- Location: Pinal County, Arizona, US
- Nearest town: Maricopa, AZ
- Coordinates: 32°46′09″N 112°08′32″W﻿ / ﻿32.76917°N 112.14222°W
- Area: 34,400 acres (139 km^{2})
- Established: 1990
- Governing body: U.S. Department of Interior Bureau of Land Management

= Table Top Mountain (Arizona) =

Summit and wilderness area in Pinal County, Arizona

Table Top Wilderness is a protected wilderness area centered around its namesake Table Top Mountain, a summit of 4,373 feet (1332 m) in the Table Top Mountains in the U.S. state of Arizona.
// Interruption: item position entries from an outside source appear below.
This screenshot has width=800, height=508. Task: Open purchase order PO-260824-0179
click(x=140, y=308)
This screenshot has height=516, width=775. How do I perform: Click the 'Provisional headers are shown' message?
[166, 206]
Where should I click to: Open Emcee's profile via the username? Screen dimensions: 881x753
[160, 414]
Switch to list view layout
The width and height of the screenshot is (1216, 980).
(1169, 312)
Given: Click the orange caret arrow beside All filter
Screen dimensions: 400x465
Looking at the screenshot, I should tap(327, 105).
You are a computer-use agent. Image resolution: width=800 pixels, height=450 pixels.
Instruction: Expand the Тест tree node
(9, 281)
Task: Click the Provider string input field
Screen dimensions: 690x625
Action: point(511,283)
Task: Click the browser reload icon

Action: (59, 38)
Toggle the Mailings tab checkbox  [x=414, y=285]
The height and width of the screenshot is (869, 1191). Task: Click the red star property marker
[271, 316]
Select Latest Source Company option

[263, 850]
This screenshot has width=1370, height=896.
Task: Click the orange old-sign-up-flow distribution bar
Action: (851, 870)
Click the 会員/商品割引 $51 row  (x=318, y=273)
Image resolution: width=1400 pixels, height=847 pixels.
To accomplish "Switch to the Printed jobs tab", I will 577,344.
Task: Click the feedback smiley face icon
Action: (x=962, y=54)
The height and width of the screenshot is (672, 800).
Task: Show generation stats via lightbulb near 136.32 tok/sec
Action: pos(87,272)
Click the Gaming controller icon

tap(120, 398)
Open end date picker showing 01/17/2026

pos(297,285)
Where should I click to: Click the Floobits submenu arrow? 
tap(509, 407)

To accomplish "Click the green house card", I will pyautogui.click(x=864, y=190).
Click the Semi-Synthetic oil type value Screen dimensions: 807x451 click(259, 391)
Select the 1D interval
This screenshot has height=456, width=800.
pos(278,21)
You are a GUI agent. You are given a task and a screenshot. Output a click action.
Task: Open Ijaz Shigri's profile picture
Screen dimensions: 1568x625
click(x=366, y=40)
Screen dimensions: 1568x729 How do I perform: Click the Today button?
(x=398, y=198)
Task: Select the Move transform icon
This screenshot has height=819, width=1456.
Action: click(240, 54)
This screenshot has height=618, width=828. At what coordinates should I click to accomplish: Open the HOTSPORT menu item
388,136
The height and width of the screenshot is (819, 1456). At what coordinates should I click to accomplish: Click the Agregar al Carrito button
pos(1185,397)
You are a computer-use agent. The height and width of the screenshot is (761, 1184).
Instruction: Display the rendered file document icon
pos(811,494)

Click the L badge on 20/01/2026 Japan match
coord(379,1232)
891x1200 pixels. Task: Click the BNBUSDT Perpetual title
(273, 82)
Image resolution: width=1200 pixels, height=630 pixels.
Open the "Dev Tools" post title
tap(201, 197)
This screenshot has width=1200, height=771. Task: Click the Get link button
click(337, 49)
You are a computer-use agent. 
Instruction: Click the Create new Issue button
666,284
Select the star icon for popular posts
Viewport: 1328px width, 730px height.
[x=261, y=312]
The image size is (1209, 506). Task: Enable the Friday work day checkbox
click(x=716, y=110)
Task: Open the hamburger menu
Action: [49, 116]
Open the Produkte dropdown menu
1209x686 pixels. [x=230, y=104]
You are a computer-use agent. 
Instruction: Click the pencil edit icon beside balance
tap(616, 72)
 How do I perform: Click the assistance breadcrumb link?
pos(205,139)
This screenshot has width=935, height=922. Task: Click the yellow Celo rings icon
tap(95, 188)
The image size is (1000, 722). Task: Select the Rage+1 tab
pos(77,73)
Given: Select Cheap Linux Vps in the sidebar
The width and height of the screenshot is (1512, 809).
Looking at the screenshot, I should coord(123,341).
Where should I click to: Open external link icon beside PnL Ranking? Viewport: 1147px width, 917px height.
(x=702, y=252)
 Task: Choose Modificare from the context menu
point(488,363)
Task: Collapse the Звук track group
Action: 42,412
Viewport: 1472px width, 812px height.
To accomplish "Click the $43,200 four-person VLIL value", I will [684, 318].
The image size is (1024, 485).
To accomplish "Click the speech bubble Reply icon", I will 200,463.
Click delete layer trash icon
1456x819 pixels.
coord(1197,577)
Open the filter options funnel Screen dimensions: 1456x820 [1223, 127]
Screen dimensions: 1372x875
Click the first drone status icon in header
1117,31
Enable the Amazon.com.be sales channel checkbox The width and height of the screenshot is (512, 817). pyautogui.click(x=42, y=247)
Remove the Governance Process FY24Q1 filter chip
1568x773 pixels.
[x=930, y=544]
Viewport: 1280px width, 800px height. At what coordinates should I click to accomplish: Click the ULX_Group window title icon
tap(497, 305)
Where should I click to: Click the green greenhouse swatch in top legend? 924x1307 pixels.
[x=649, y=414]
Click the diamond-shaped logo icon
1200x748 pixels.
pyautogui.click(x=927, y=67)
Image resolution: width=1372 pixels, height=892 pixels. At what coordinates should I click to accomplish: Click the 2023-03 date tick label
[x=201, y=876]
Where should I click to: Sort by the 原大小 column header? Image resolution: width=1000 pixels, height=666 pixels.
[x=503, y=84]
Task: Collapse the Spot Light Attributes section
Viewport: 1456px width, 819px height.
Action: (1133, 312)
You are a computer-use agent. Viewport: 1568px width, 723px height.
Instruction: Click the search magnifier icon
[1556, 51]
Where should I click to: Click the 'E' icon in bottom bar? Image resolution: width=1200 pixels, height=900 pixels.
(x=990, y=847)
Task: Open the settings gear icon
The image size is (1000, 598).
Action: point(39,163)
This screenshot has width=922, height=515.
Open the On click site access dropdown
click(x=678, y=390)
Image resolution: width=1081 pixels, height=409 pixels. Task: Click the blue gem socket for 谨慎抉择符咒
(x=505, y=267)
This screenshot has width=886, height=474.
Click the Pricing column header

Established in 1990 under the Arizona Desert Wilderness Act the area is managed by the Bureau of Land Management. It is located in the Sonoran Desert National Monument south of Interstate 8 between the towns of Casa Grande and Gila Bend. The flat-topped mesa rises from the desert floor in Vekol Valley to the east surrounded by smaller canyons and desert washes with views of the desert plain in all directions. There are two established trails in the wilderness area, one of which leads to the summit.

The region consists of a typical Sonoran Desert landscape with vegetation that includes saguaro cactus, palo verde, ironwood tree, bursage, and creosote bush.